- Given records
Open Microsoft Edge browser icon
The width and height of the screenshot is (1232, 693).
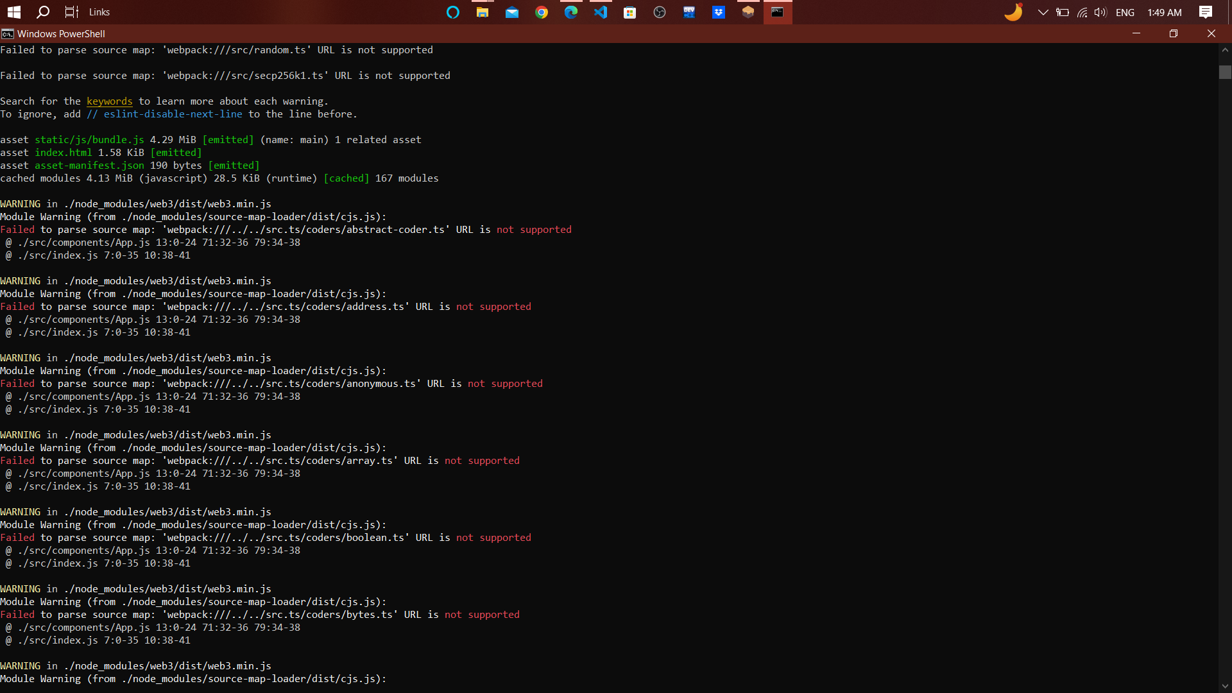[571, 12]
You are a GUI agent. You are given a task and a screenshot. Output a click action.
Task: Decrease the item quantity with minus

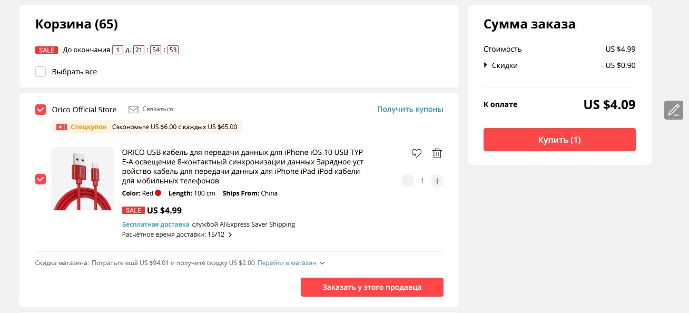[407, 181]
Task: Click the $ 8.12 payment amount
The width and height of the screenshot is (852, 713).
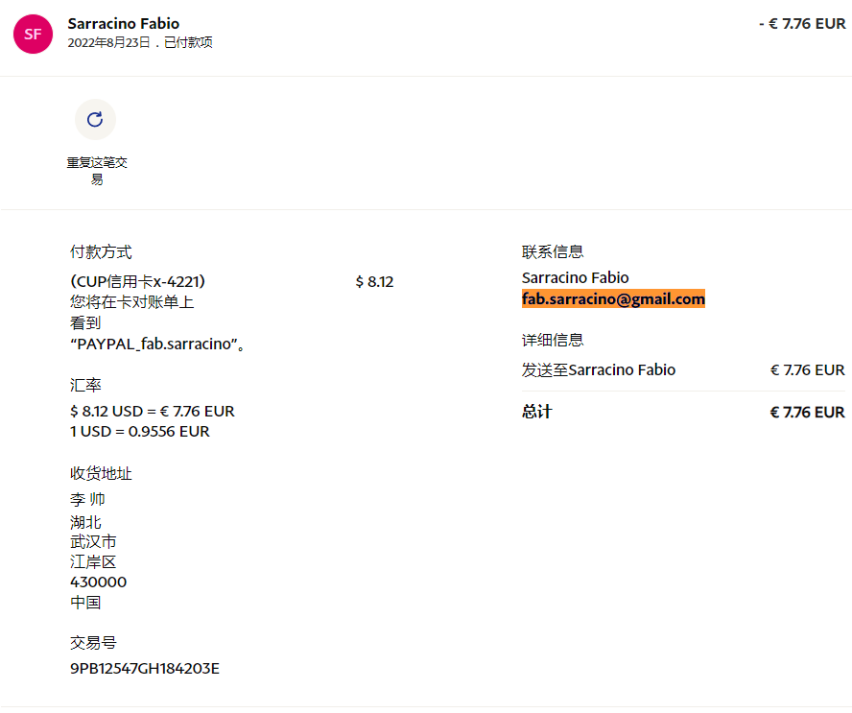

- What you need to do
Rewrite the listing with "screenshot" switched to "screen capture" everywhere and everything else unchanged. Leave the pictures out.

- Correct output
Open Microsoft Edge browser icon
The width and height of the screen capture is (1232, 693).
[571, 12]
You are a GUI agent. You are given a task and a screen capture. Output a click action.
Task: Decrease the item quantity with minus

[407, 181]
Task: Click the $ 8.12 payment amount
The width and height of the screen capture is (852, 713).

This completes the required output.